What is needed: Print, exactly as they stand, the lines from the start of the listing to the line containing "2011 (589, 904)", inclusive.
• • • •
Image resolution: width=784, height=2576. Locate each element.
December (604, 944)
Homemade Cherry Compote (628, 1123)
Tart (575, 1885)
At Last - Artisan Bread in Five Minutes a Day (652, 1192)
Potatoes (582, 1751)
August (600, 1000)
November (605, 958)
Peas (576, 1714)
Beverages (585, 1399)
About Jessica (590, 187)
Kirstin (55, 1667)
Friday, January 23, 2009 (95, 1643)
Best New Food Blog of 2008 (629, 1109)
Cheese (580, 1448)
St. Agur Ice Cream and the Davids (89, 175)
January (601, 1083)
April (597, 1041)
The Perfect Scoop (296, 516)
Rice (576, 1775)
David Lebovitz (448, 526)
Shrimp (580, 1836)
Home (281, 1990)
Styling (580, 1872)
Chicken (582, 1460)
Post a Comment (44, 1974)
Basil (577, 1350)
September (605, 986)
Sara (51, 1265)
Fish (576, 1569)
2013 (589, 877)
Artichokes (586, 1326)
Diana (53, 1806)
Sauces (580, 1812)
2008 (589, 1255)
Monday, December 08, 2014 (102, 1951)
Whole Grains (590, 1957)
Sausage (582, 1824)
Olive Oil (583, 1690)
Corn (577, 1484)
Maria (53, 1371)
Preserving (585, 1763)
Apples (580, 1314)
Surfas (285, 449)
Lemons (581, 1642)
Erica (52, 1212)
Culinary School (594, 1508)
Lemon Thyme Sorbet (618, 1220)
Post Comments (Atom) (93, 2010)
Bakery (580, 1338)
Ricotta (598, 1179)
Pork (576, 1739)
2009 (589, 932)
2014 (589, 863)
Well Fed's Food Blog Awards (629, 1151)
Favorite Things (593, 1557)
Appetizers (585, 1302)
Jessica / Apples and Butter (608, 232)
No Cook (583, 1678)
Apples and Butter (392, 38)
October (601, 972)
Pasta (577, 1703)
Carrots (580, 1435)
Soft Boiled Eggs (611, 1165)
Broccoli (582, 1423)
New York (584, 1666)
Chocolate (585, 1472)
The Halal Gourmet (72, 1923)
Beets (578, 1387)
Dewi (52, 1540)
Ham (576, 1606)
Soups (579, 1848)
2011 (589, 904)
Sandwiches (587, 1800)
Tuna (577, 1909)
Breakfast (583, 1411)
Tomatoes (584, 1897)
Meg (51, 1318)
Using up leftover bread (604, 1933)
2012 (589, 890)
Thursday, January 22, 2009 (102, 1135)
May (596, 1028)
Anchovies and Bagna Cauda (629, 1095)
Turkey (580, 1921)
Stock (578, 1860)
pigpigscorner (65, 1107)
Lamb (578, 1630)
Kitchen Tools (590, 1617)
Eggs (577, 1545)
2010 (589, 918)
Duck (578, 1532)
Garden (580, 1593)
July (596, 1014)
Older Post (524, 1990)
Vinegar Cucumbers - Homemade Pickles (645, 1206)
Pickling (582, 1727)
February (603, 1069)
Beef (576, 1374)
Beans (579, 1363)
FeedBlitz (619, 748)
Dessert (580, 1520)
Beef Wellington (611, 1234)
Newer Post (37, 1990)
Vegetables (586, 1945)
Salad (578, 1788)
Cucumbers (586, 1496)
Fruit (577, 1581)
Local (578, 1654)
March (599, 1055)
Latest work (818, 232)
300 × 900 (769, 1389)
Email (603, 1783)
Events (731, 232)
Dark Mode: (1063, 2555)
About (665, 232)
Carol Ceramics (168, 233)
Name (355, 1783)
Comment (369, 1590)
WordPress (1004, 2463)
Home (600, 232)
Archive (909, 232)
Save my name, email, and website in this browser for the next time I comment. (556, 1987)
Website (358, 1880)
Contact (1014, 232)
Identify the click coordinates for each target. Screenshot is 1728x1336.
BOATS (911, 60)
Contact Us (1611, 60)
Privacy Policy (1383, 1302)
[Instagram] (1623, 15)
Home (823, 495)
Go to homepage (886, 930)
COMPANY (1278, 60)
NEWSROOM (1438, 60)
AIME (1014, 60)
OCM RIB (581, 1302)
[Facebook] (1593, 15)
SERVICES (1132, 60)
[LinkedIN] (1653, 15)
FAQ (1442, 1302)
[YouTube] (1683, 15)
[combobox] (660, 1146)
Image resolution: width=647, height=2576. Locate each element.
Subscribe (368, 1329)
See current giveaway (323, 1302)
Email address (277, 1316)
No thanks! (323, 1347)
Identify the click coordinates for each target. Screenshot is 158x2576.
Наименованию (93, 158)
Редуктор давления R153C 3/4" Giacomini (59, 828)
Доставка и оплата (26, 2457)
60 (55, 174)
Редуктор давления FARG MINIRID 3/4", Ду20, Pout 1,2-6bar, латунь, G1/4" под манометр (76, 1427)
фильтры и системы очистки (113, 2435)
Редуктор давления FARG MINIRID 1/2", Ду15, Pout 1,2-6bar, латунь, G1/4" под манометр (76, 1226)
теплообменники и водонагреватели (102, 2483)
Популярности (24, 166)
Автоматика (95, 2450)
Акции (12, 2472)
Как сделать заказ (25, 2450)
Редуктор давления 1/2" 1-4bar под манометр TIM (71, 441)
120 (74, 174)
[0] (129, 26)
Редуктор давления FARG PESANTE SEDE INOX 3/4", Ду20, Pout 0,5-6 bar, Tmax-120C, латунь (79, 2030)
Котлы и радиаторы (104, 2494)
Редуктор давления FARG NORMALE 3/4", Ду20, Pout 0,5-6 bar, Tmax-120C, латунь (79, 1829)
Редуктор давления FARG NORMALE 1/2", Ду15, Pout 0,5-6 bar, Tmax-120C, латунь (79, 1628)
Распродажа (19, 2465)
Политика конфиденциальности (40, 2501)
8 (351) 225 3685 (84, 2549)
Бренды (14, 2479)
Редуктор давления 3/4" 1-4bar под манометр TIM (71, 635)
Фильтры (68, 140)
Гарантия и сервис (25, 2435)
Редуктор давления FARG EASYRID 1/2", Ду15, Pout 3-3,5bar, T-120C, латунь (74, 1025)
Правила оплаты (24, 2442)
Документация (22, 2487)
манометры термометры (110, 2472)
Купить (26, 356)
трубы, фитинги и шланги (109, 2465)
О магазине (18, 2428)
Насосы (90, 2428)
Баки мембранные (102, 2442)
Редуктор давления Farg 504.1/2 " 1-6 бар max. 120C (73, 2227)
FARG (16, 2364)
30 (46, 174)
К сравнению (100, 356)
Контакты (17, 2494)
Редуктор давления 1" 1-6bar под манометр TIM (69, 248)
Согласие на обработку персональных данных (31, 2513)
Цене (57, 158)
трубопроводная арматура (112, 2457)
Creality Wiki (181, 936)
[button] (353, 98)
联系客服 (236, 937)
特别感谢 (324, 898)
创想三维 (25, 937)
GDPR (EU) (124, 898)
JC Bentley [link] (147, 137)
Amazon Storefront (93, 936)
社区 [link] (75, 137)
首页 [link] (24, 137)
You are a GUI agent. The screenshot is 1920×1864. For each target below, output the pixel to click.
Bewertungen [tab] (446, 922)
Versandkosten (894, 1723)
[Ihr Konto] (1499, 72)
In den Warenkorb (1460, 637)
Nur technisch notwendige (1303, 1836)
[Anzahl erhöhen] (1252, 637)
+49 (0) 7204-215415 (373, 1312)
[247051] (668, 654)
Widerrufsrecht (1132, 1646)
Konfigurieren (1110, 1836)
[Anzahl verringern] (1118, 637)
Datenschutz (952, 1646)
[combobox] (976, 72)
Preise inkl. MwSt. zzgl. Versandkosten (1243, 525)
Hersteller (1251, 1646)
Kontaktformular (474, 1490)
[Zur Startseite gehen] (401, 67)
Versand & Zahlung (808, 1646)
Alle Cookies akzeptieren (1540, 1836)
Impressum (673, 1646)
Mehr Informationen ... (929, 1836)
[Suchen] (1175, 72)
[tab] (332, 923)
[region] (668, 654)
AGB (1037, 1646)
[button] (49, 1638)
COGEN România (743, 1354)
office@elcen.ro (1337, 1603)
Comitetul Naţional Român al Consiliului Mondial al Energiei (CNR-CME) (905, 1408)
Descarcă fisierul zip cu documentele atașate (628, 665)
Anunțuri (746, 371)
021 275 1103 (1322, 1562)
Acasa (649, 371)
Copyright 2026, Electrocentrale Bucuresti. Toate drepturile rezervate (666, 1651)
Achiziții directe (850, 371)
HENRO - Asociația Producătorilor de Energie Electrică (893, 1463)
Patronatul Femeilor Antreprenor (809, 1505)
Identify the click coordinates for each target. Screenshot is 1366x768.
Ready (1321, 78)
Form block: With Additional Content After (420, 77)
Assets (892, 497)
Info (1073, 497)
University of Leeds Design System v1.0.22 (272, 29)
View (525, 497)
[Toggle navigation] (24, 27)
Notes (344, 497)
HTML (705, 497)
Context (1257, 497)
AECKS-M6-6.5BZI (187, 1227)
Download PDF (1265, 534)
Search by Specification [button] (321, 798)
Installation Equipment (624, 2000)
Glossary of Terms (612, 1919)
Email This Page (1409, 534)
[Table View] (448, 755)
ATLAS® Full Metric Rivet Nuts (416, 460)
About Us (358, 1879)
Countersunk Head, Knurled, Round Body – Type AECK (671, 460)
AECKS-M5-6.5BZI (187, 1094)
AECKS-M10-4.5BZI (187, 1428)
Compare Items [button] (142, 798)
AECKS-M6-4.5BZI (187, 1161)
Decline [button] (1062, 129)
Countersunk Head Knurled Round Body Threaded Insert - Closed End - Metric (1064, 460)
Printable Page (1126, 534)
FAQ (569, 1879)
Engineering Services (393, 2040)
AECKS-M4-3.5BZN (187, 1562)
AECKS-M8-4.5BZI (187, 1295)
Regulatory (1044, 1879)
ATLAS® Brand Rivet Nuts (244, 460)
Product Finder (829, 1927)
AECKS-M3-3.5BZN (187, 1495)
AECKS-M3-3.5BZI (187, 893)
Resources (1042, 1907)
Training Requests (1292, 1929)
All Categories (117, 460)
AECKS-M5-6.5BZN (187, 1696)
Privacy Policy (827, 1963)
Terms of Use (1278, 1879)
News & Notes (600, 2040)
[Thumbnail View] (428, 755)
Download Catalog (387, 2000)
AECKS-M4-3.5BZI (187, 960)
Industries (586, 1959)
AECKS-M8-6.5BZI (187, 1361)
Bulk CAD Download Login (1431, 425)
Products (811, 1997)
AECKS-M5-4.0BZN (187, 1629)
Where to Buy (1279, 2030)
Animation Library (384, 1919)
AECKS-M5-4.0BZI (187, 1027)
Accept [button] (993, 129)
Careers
• • • •
Solution to this task:
Image resolution: width=784, height=2576. Locate each element.
December (604, 944)
Homemade Cherry Compote (628, 1123)
Tart (575, 1885)
At Last - Artisan Bread in Five Minutes a Day (652, 1192)
Potatoes (582, 1751)
August (600, 1000)
November (605, 958)
Peas (576, 1714)
Beverages (585, 1399)
About Jessica (590, 187)
Kirstin (55, 1667)
Friday, January 23, 2009 (95, 1643)
Best New Food Blog of 2008 (629, 1109)
Cheese (580, 1448)
St. Agur Ice Cream and the Davids (89, 175)
January (601, 1083)
April (597, 1041)
The Perfect Scoop (296, 516)
Rice (576, 1775)
David Lebovitz (448, 526)
Shrimp (580, 1836)
Home (281, 1990)
Styling (580, 1872)
Chicken (582, 1460)
Post a Comment (44, 1974)
Basil (577, 1350)
September (605, 986)
Sara (51, 1265)
Fish (576, 1569)
2013 (589, 877)
Artichokes (586, 1326)
Diana (53, 1806)
Sauces (580, 1812)
2008 (589, 1255)
Monday, December 08, 2014 (102, 1951)
Whole Grains (590, 1957)
Sausage (582, 1824)
Olive Oil (583, 1690)
Corn (577, 1484)
Maria (53, 1371)
Preserving (585, 1763)
Apples (580, 1314)
Surfas (285, 449)
Lemons (581, 1642)
Erica (52, 1212)
Culinary School (594, 1508)
Lemon Thyme Sorbet (618, 1220)
Post Comments (Atom) (93, 2010)
Bakery (580, 1338)
Ricotta (598, 1179)
Pork (576, 1739)
2009 (589, 932)
2014 (589, 863)
Well Fed's Food Blog Awards (629, 1151)
Favorite Things (593, 1557)
Appetizers (585, 1302)
Jessica / Apples and Butter (608, 232)
No Cook (583, 1678)
Apples and Butter (392, 38)
October (601, 972)
Pasta (577, 1703)
Carrots (580, 1435)
Soft Boiled Eggs (611, 1165)
Broccoli (582, 1423)
New York (584, 1666)
Chocolate (585, 1472)
The Halal Gourmet (72, 1923)
Beets (578, 1387)
Dewi (52, 1540)
Ham (576, 1606)
Soups (579, 1848)
2011 (589, 904)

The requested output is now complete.